Nella tradizione bizantina, per distinguere santi con lo stesso nome vissuti in epoche diverse, spesso a distanza di centinaia di anni, si aggiunge l’appellativo “giovane” o “vecchio” (San Nilo il giovane, San Nilo il vecchio). A Bova, con questi due appellativi, non due santi si distinsero ma le due statue: Santu Roccu lu giuvenu, Santu Roccu lu vecchiu.
Due santi, due partiti. I “progressisti” che accendevano entusiasti i loro ceri davanti alla statua nuova, i “conservatori” che continuavano ad accenderli davanti alla vecchia. In più, gli immancabili opportunisti che, per tenersi da due rami, li accendevano davanti a tutte e due cominciando dalla vecchia, per riguardo dell’età. E così, mentre vi era chi bestemmiava Santu Roccu lu vecchiu, convinto che ormai non fosse più peccato, altri, invece, proprio a lui si rivolgevano per invocare grazie, rassicurati dalla sua maggiore esperienza.
Tra questi, il più fanatico era Mastro Rocco che il giovane neanche lo guardava, mentre col vecchio era tanto in confidenza che gli parlava di tu a tu e addirittura, una volta che avevano avuto da dire, gliele aveva pure cantate. Ecco come erano andate le cose: quando Santu Roccu lu vecchiu era, diciamo così, titolare, ai suoi piedi ardeva sempre una lampada ad olio ed era proprio il devoto Mastro Rocco, che del santo portava il nome, che provvedeva a rabboccarla. Finché, come fu e come non fu, da un bel giorno l’olio comincio a sparire.

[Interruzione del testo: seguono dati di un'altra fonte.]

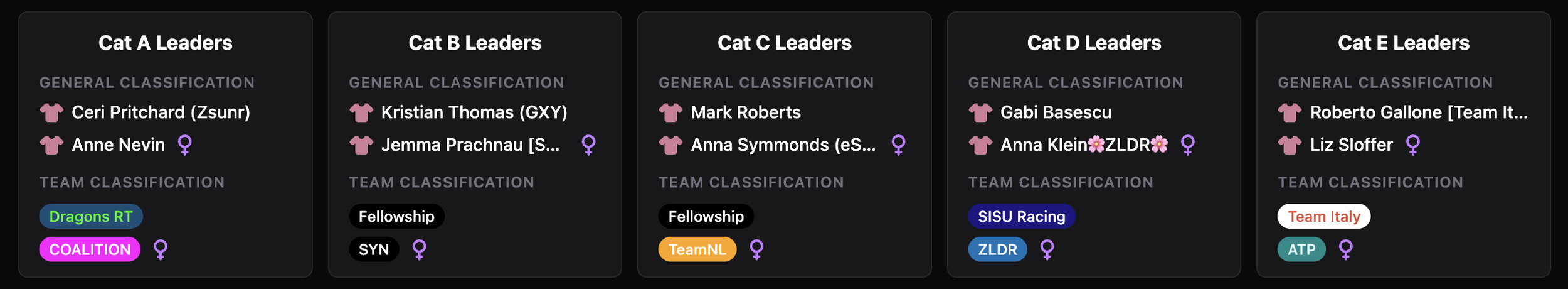Screen dimensions: 1568x289
Task: Open Anna Symmonds rider link
Action: [783, 145]
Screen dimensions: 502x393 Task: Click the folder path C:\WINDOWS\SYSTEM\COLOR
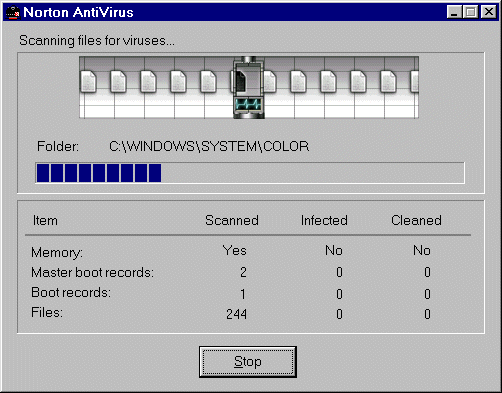pyautogui.click(x=209, y=146)
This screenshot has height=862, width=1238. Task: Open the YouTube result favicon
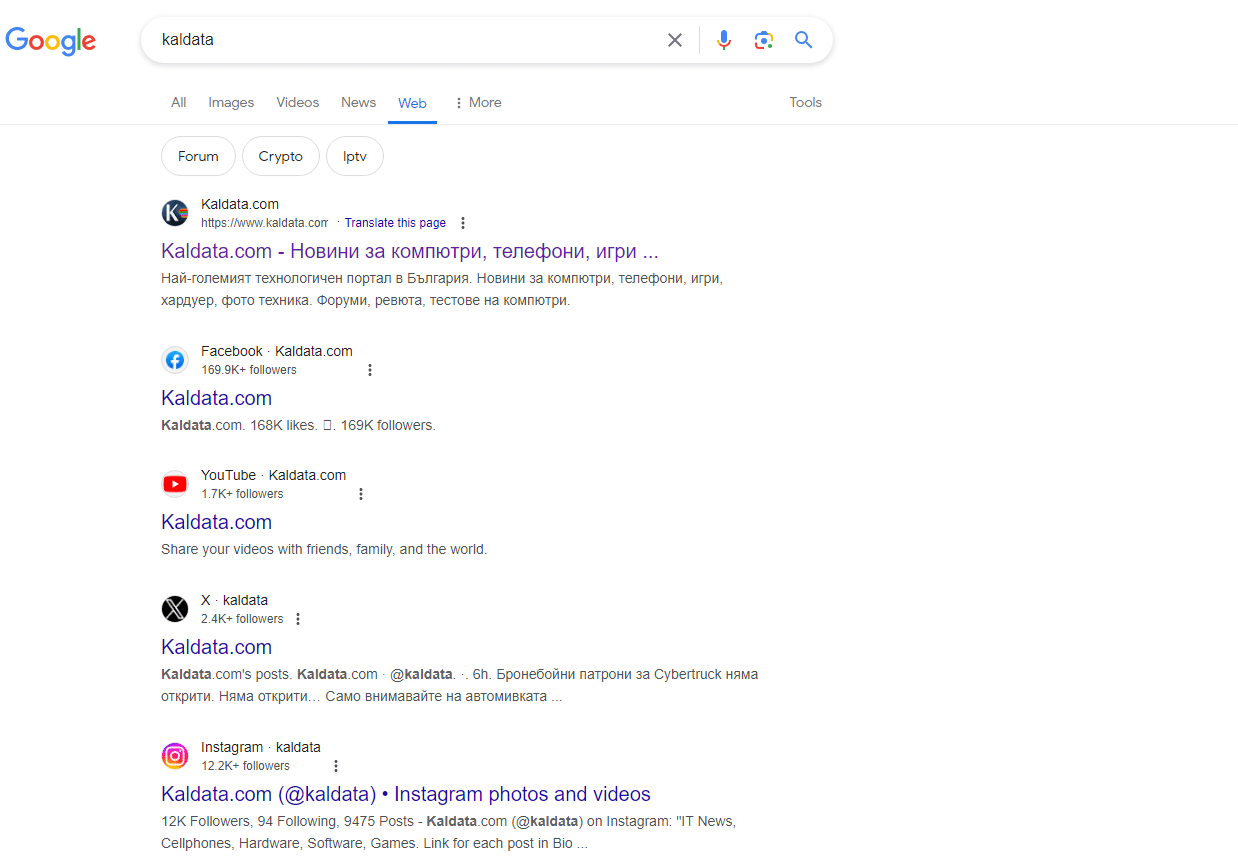175,484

Molti ricorderanno che nel “San Giovanni Decollato” di Martoglio uno scomunicato, facendo finta di pregare, “bagnare pane, Madonna, ahum ahum, bagnare pane, Madonna, ahum ahum”, inzuppava nell’olio della lampada un pezzo di pane e poi, pian piano, se lo mangiava. E Mastro Agostino lo smascherò col “pepe spezio macinato”. Lo scomunicato di Bova, invece, non fu mai pizzicato e, così, l’olio continuava a sparire. E Mastro Rocco, per non lasciare il santo al buio, provvedeva a versarne dell’altro.

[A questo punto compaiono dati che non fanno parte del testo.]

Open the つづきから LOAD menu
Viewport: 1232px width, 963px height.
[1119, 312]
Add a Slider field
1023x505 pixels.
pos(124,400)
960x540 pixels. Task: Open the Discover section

Certo, a San Rocco, che in vita tanto bene aveva fatto ai poveri, la cosa non poteva dispiacere ma a Mastro Rocco, che quell’olio se lo toglieva dalla bocca, dispiaceva, eccome. E così, alla fine, non solo non rabboccò più la lampada, ma se la prese pure col santo: – Esù theli, Aio Rocco, na mini sto scotìdi: mandè ton embisikkeggue! (Tu voi, Santu Roccu, mi resti allu scuru: sinnò lu mbisiccavi1!).